ANNIE GARRELS ROCKS: She really does. She's so even-handed and understated and admirably cynical and she's been right there in Baghdad throughout. And I can call her Annie cause I'm down with her like Neal Conan. Here she is getting Sun-Times love:

In the case of NPR's woman in Baghdad, Anne Garrels, there are volumes to be read in the unpolished, unrehearsed, admirably unprogrammed way she reports the news. If some war reporters project a Scud-Studly eager-beaverness, she doesn't mind letting you know how lucky you are not to be in her shoes. There may be no one on the air who better conveys the difficult mood swings that this kind of assignment can produce, or its utter lack of glamor.
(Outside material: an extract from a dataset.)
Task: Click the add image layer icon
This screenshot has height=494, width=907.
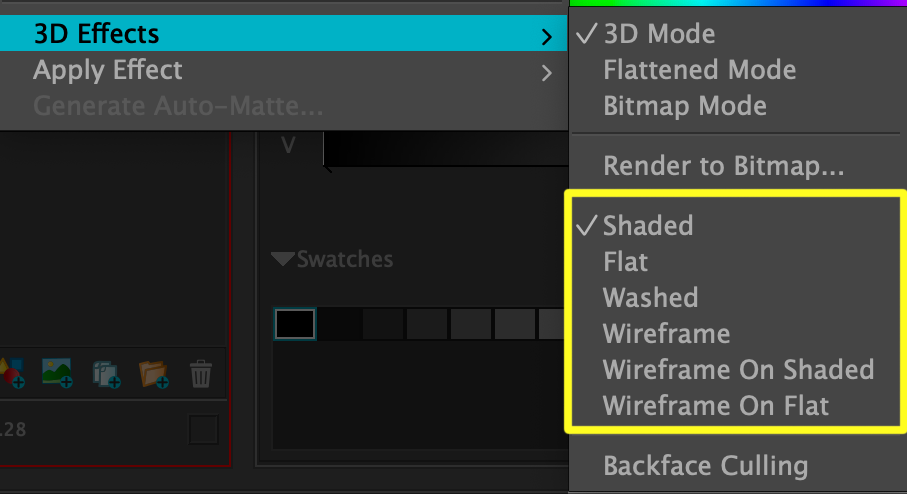Action: pyautogui.click(x=57, y=373)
Sydney Shanberg, the former New York Times journalist portrayed by Sam Waterston in the Cambodian drama, "The Killing Fields," recently wrote in the Village Voice of "the adrenaline high that fuels this news-gathering drive" and the "subconscious notions of immortality" that "may begin to rattle around in your psyche." Garrels seems fueled by an adrenaline low, her sense of self kept in check after all her years in embattled places--Chechnya, Bosnia, Kosovo, Israel, Tiananmen Square, to name a few--by her highly evolved sense of mortality.

As if chatting with a stateside friend on the phone, she makes little attempt to keep in check her weariness or anxiety or disregard for simplified accounts of what's going on. Embedded with Iraqi civilians, or as much as she can be under the close control of state officials (for her, life in the Palestine Hotel is "kinda like reform school"), she reported how surreal life in the streets was in the days before the initial assaults, when people were doing next to nothing to prepare for them. Through her unjaded commentary, you could appreciate the "thud, thud, thud" of bombs hitting the city and the emotions being felt by the Iraqi people we hear so much about but don't often hear.

I hope when people are writing the media history of this war they give some room for strong individual efforts like Garrels', and don't get bogged down in endless blathering about Al Jazeera and Fox News and so on. Yes I do.